Bite-sized supercomputer goes on show

A mini supercomputer that powers virtual dinosaur races shows how the world’s most powerful computers work.

The compact machine - called Wee ARCHIE - takes its name from the £43m ARCHER supercomputer at the University’s Advanced Computing Facility.

Wee ARCHIE replicates in miniature high performance computing techniques to simulate races between on-screen dinosaurs.

Parallel computing

Wee ARCHIE and its larger namesake use parallel computing systems, which enable many calculations to be completed instantaneously on different microprocessors.

It was designed and built by the University’s science outreach group, FUSION, in collaboration with the Edinburgh Parallel Computing Centre.

The machine has already proven popular with school pupils at outreach events designed to shed light on the complexities of supercomputing.

Compact system

The portable system displays the types of hardware found inside the world’s most powerful supercomputers.

It contains 18 credit card-sized processors housed in a custom-made Perspex case.

LED displays on each of the processors light up when they are in use, showing how multiple parts of a parallel computing system work together to perform complex tasks.

Dinosaur racing

The program lets users modify the structure of dinosaurs’ muscles and joints, altering their ability to run.

Wee ARCHIE tests each of the configurations quickly, and presents the results as an on-screen race.

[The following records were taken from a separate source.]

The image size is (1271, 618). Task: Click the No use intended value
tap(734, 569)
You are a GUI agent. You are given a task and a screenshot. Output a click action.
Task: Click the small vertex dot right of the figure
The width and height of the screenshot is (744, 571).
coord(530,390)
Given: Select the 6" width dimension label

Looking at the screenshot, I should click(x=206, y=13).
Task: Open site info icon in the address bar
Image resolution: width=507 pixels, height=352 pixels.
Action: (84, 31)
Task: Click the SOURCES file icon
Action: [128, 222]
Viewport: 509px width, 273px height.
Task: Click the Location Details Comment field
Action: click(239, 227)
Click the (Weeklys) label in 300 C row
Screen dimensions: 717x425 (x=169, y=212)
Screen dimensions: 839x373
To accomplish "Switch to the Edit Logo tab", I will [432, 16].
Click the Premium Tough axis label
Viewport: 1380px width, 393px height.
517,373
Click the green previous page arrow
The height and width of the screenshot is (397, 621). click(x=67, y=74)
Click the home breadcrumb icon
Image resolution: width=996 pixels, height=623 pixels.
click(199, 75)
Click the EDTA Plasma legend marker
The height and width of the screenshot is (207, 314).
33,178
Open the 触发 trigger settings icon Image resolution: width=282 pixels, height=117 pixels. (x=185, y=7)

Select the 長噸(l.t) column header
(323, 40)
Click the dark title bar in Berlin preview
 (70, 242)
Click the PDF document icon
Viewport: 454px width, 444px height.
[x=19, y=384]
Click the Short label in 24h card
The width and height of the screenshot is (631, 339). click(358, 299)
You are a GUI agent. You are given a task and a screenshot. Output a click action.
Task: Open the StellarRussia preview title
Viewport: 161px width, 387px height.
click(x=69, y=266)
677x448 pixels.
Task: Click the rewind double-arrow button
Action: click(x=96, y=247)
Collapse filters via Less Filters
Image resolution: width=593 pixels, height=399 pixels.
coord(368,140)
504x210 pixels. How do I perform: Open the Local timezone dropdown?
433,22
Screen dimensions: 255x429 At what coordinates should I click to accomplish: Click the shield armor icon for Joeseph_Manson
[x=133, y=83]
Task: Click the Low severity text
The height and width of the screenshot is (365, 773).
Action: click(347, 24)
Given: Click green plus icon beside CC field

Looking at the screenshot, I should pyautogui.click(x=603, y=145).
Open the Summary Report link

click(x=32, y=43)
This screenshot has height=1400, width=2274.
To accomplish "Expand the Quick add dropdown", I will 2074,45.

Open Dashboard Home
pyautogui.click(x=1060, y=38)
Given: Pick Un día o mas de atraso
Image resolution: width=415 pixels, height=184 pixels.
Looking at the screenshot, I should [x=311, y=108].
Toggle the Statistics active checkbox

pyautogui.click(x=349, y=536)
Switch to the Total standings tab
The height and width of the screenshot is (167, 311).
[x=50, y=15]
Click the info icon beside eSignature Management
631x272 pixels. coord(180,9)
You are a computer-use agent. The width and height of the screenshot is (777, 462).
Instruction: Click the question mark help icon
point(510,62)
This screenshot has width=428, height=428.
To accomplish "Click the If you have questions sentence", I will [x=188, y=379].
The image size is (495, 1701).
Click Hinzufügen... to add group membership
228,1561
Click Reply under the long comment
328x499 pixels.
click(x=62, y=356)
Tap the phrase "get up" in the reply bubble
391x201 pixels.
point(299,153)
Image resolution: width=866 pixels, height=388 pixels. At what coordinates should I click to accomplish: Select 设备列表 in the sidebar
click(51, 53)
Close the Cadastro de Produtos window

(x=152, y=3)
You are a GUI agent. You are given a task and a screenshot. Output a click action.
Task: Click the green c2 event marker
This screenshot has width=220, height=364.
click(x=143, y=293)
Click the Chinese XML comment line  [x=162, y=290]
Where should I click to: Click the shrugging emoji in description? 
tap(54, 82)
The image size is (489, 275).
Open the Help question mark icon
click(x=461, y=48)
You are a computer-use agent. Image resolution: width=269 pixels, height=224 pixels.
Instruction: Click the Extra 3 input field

High performance computing

Supercomputers are used for tasks that require huge amounts of processing power, such as weather forecasting and molecular modelling of biological compounds.

They often occupy several thousand square feet.

ARCHER provides high performance computing support for research and industry projects in the UK.

We will use Wee ARCHIE to engage schoolchildren with supercomputing, and show them the huge benefits that the technology can bring to scientific research. We also hope to inspire some of them to take up programming for themselves.